**BRIEF**
Please answer from the cloak-sewing instructions below: when finishing the gore, which side of the cloak should the elastic lie against?

Breaking it down more completely...
First, I place the end of the fabric and elastic (we are sewing from the fabric side, so the elastic is beneath the fabric) under the presser foot, and lock it down. Since we are at the edge of the fabric, there is nothing for us to grip to help feed the fabric through. So next, I bunch up some of the fabric on top of the elastic, without stretch the elastic yet, and sew about an inch. Now we have fabric to grip and help feed through the machine.
If you have more fabric than your elastic will stretch to accomodate, stop every so often (easiest at the end of sewing a segment), and bunch up/gather some of the fabric and sew to the elastic as we did in the very beginning.
|Looking at finished seam from inside of cloak|
TO FINISH GORE: Take the gore piece and pin to the other edge of the elastic that you just sewed to the slashed part of the side pieces. Stretch and sew as before. The elastic should be laying against the right side (shiny side in the case of satin) or 'outside' of the cloak. The finished/narrow-hemmed edges of the fabric should be on the inside.
4.) Attach SIDES to BACK as you did with the gore.
5.) Attach FRONTS to SIDES. You will have one big piece that looks like this...

**GIVEN INFORMATION**
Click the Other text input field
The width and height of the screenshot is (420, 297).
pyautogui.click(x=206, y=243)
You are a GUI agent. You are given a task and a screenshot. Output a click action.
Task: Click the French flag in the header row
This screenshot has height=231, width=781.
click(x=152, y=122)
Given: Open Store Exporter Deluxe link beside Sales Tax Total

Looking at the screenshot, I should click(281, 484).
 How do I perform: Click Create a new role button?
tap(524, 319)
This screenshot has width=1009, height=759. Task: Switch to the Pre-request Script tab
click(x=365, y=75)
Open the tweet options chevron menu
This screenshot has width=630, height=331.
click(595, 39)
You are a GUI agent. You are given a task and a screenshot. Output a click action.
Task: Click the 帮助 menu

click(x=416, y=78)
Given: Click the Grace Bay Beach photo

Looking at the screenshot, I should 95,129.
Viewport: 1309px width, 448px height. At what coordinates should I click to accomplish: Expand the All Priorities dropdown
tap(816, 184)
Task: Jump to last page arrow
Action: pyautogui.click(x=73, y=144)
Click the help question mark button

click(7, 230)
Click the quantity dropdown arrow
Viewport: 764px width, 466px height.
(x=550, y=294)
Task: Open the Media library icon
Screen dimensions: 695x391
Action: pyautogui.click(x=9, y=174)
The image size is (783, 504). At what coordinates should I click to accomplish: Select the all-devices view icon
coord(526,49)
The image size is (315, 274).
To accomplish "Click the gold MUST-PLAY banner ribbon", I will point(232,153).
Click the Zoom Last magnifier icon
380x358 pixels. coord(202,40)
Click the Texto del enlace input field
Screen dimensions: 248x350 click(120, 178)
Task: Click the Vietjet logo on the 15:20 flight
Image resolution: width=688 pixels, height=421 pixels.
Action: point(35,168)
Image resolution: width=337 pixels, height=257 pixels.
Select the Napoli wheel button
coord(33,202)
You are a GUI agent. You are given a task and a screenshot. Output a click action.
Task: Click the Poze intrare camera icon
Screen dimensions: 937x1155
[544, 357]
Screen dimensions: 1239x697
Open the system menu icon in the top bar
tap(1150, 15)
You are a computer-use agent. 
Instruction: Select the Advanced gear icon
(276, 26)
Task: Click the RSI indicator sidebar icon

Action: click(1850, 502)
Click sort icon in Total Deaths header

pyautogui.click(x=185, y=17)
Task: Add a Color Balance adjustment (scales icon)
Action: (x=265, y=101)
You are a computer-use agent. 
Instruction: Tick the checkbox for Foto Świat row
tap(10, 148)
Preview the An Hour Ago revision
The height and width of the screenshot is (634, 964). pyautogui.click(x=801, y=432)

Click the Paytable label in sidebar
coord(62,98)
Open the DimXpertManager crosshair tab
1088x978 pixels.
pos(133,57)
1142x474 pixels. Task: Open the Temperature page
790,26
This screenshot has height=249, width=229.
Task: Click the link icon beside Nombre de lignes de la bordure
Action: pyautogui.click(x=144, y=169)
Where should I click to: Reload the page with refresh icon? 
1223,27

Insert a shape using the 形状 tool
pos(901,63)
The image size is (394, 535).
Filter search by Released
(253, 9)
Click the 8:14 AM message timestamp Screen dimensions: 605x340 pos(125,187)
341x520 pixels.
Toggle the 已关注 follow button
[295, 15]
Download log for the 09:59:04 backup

**RESULT OF THIS EXERCISE**
The right side (the shiny side in the case of satin), or the outside of the cloak.